First one is about some sort of memory leak or anything like that:
FATAL ERROR: Reached heap limit Allocation failed - JavaScript heap out of memory
I already tried to increase memory of the instance, right now it's at 4GB and already tried to change the node max old space size using the ENV NODE_OPTIONS="--max-old-space-size=3072"
env var. But it is still happening, not sure what else I could do to mitigate this.
Second one is related to Redis, I often receive a ReplyError: READONLY You can't write against a read only replica.
-- My Redis instance is separated from the worker, but I'm not sure what is causing this. -- This one is happening frequently.
Any thoughts of how to handle it?
I just ran these commands on redis, hope this will prevent the second error mentioned.
SLAVEOF NO ONE
REPLICAOF NO ONE
I have not seen either of those before! How do you have redis setup? Are you in cluster mode? Using Elasticache or your own instance running?
@pushchris I'm running on AWS ECS Fargate, I have a task with worker and a separated task with redis.
The "slave" error went away with the commands I've mentioned earlier.. however the first issue is the real problem here, I often get this memory heap error and it causes deadlock issues on databases etc
Update: Redis issue was not related to memory issue.
I just updated my deploy to a EC2 "monolith" (ui / api / worker / redis) with AWS RDS
It's running smoothier than the ECS, however I just experienced the same error:
@pushchris We have like 10 projects and each of them have a lot of lists, I've observed that all lists get updated at the same time once I open the project on the UI (is this the normal behavior ?) -- Also, everytime I get this heap memory error, I have like 2~4 campaigns running, sending 1k-2k emails each.
Another info that might be useful, not sure if this is OK, but when I check worker logs, I get like SEVERAL log of queue:job:started, like really SEVERAL, screenshot is just illustrative because it prints like a lot.
Is this normal? Or something is wrong here?
By the way, I just checked this answer on stack overflow:
https://stackoverflow.com/questions/55613789/how-to-fix-fatal-error-ineffective-mark-compacts-near-heap-limit-allocation-fa
I just updated the env for the worker like this: NODE_OPTIONS=--max_old_space_size=7580
Let's see if this helps.
Unfortunately heap errors like that are really hard to debug without actually running a memory dump. Typically they are caused by some sort of memory leak that is building up over time.
To address your other question, what do you have your log level set to? All of that being printed is related to being at an info
level, if you drop down to a warn
you'll get less console logging and it should help somewhat with memory (though I don't expect substantial) but mostly just help with speed.
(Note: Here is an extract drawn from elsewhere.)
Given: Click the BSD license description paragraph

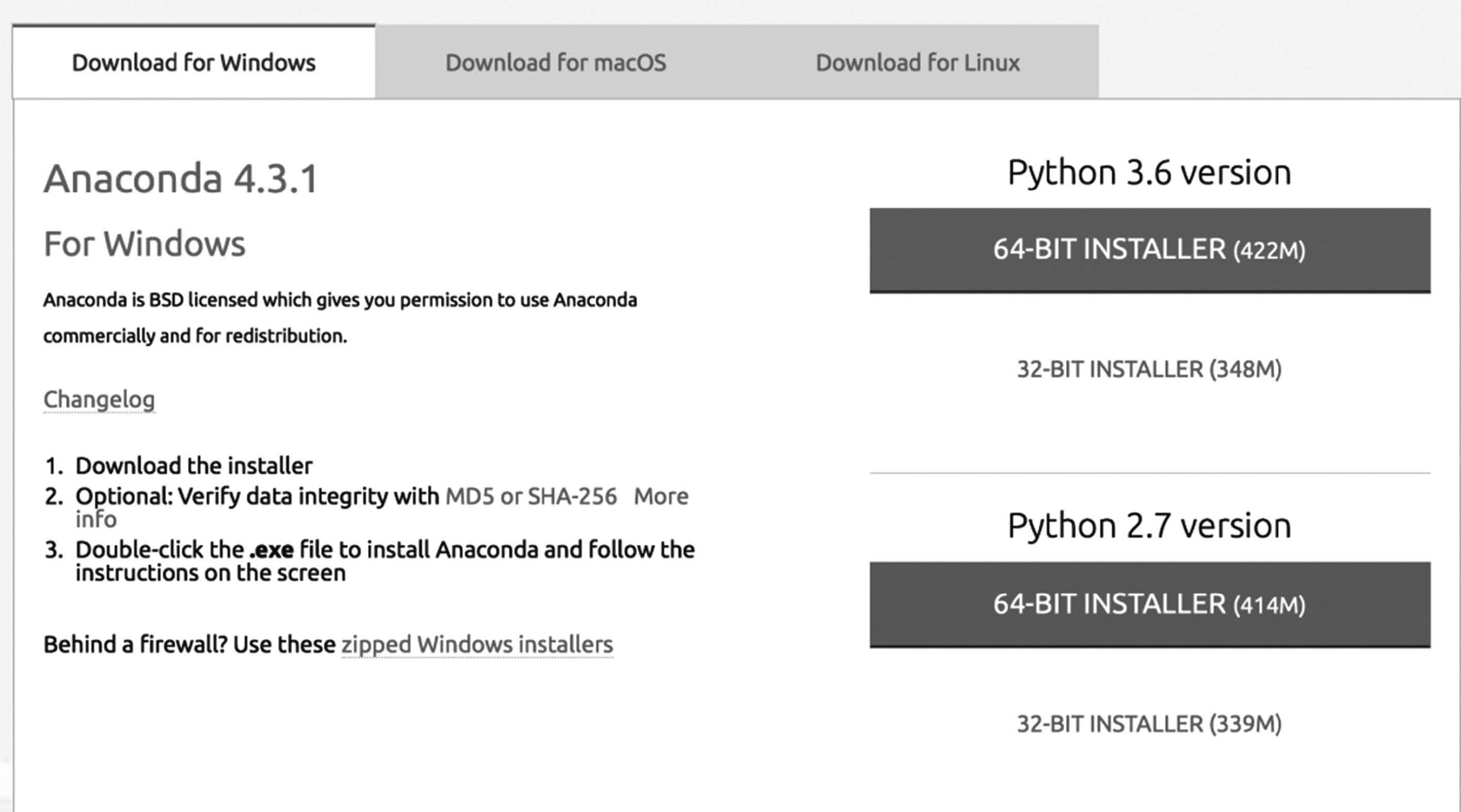Looking at the screenshot, I should pos(340,318).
I would be very curious to know what job specifically is causing that memory issue though and how large the data is that is being passed around. Do you have a way of monitoring memory on those instances over time? If its a big spike that causes the crash that would be different than a slow gradual increase and could be helpful to know.
Yeah, I was at debug
level to actually see what's going on. I returned it back to error
log level, but it's still happening.
I will drop the screenshot here, it oftens causes a deadlock error on journey_process job
Same errors, different days (actually it's happening every day) -- However it seems to be working just fine, besides the errors.
More info, memory of worker instance keep increasing.. that's why things start to fail at certain point:
It starts like 50mb.. 70mb, and then it keeps increasing.. 300mb.. 700mb.. 1gb.. until maximum available.
I just changed docker compose to keep worker at 2GB maximum memory and I'm spawning 5 workers using docker compose up worker --scale worker=5 -d
. Hopefully it will contain the problem.
However I don't know exactly where this memory leak is happening.